I was with a lifelong Kobe fan when the news broke, and he was utterly heartbroken that his childhood hero had died so young, so tragically. His reaction was pure shock and horror, shouting “oh my God, oh my GOD, OH MY GOD” before finally telling me what was going on. That moment shot me back in time to three months ago, and the way I reacted when I found out my mom died. I had no connection to Kobe, but I instantly felt deep sorrow for his daughters who had just become half-orphans like me. When ESPN broke that his daughter Gianna died, a sickening wave of numb disbelief flooded my body. My grim, grieving mind even went so far as to think “at least she doesn’t have to live in a world where her dad no longer exists.” Yes, for a brief moment I was jealous of a dead 13-year-old. #ThisIsGrief in its truest and darkest form.
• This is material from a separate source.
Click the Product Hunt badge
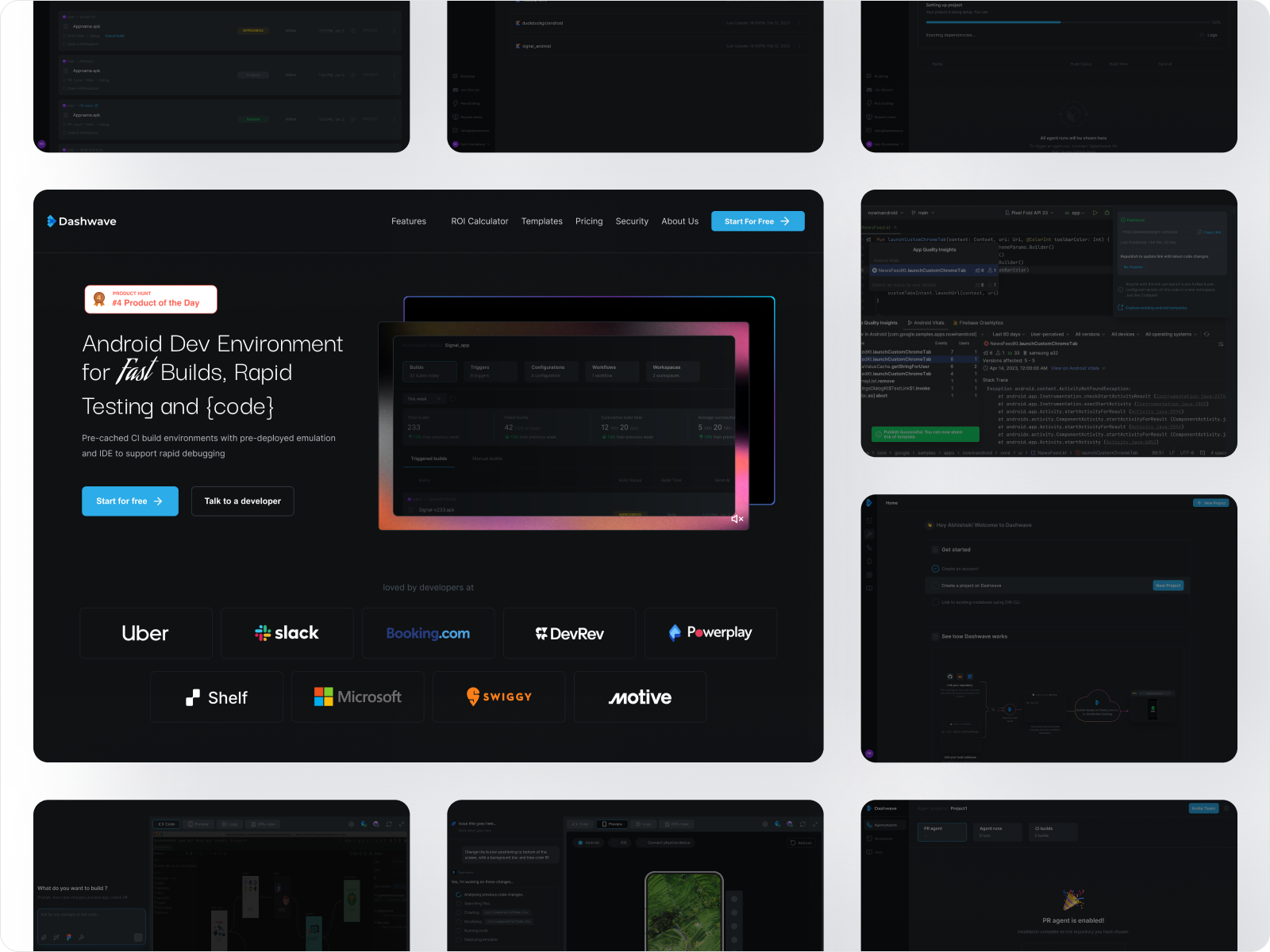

This email is not a tribute to Kobe Bryant, because I am nowhere near qualified to do him justice. (But I will point you in the direction of people who are, like ESPN Senior Writer Ramona Shelburne, biographer Louisa Thomas, NYT sports reporter Marc Stein, and Washington Post sports writer Ken Babb.) I simply wanted to put into words my layered reaction to this undeniable tragedy in hopes that it might bring clarity and comfort to those of you experiencing similar feelings.

And just on an interesting social media note, Barack Obama now has the two most liked tweets in history:

I also want to plug this article by the LA Times, which profiles each of the 9 victims.

I wish love and healing to the superfans, to the casual fans, and to the not-at-all fans who are hurting this week. Your grief is valid in every form.